Época: Helenismo en Roma
Inicio: Año 150 A. C.
Fin: Año 100 D.C.

Antecedente:
El Helenismo irrumpe en Roma

(C) Miguel Angel Elvira



Comentario

Pese a su enorme éxito entre la clientela romana, lo cierto es que el neoaticismo dejaba pocas posibilidades a un artista creador. Por ello no hay que extrañarse de la supervivencia, sobre todo en el Egeo oriental, pero también en otros lugares, y hasta con clientela en Roma, de las corrientes realistas del Alto Helenismo.
El hecho es, por lo demás, perfectamente lógico si recordamos que la inclusión de Pérgamo y Rodas en el ámbito romano no supuso grandes traumas ni variaciones económicas y sociales a corto plazo. Si el realismo dominaba en ambas regiones hacia el 150 a. C., no tenía por qué desaparecer de la noche a la mañana.

Precisamente a mediados del siglo II a. C. suele fijarse una de las obras máximas de este estilo, con su puesto de honor en el Museo Nacional de Atenas: nos referimos al Jinete niño hallado en el mar junto al cabo Artemision. Se ignora el taller del que pudo salir tal maravilla de dinamismo, pero resulta difícil de olvidar este pequeño que, pese a su aspecto enjuto y feúcho, aparece dramáticamente engrandecido por su propio entusiasmo, por su vitalidad intensa y por la tensión crispada de su cara. A distancia de muchos siglos, suscita en nosotros la infinita simpatía de ese otro niño feo y realista que es el Muchacho cojo de Ribera.

Sin embargo, poco a poco se advierte que el realismo puro empieza a decaer. Acaso se empezaron a ver sus límites cuando ciertos artistas lo llevaron a sus actitudes extremas, convirtiéndolo en una reproducción casi fotográfica de la realidad: es por ejemplo lo que intuimos en ciertas esculturas de ancianos pescadores o campesinos, donde el interés del artista parece agotarse en el virtuosismo de lo pintoresco: casi parecen figuras de un belén napolitano del siglo XVIII.

Esto limitará, pero no llegará a suprimir tan fértil tendencia artística. Sobre todo en el campo del retrato, la veremos mantenerse en vigor hasta enlazar y fundirse en pleno siglo I a. C. con la retratística romana de fines de la República. Basta recordar algunas cabezas del Museo de Atenas, o la bella efigie en bronce de un muchacho que se conserva en el museo de Hiraclion, con sus facciones duras y un poco brutales, para damos cuenta de que el realismo puro tenía aún algo que decir.

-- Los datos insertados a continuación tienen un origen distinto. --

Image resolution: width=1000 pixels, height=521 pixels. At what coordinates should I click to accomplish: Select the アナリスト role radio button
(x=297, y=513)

Sin embargo, lo cierto es que los artistas más afectos al principio de la descripción, de la representación de lo que se ve, procuran sazonar su estilo con una cierta dosis de retórica, añadiendo en ocasiones, tanto a los retratos como a las esculturas en general, una expresividad de carácter psicológico. Ejemplo típico de esto sería la conocida Cabeza de Delos, donde el personaje representado nos quiere evocar, por encima de las calidades sutiles de sus onduladas y minuciosas facciones, la agitación intelectual de su espíritu, casi propia de un poeta inspirado.

Fuera del campo del retrato, este renovado gusto por lo expresivo, por lo barroco en suma, servirá para fundir y reforzar las dos grandes tendencias del Helenismo Pleno -la pergaménica y la rodia- y elaborar así un estilo vigoroso y sugestivo a la vez. Lo que se intenta ahora es reintroducir formas realistas en estructuras potentes, y, en muchos casos, exagerar tanto estas estructuras como el análisis anatómico. En cierto modo, se le infunde al barroco del Altar de Zeus la inmediatez realista del Fauno Barberini, y se añaden incluso musculaturas forzadas, que ya no son las de simples atletas, sino las de aficionados al culturismo. Con todos estos elementos, lo que se obtiene es un lenguaje de efecto abrumador, que entra por los ojos desde la primera mirada, y por ello muy apropiado a grandes conjuntos de aspecto monumental, magníficamente decorativos. Las figuras, casi siempre agitadas, recibirán formas abiertas, como queriendo abarcar el aire que las rodea, y atraerán inmediatamente el entusiasmo o la compasión de quien las contemple.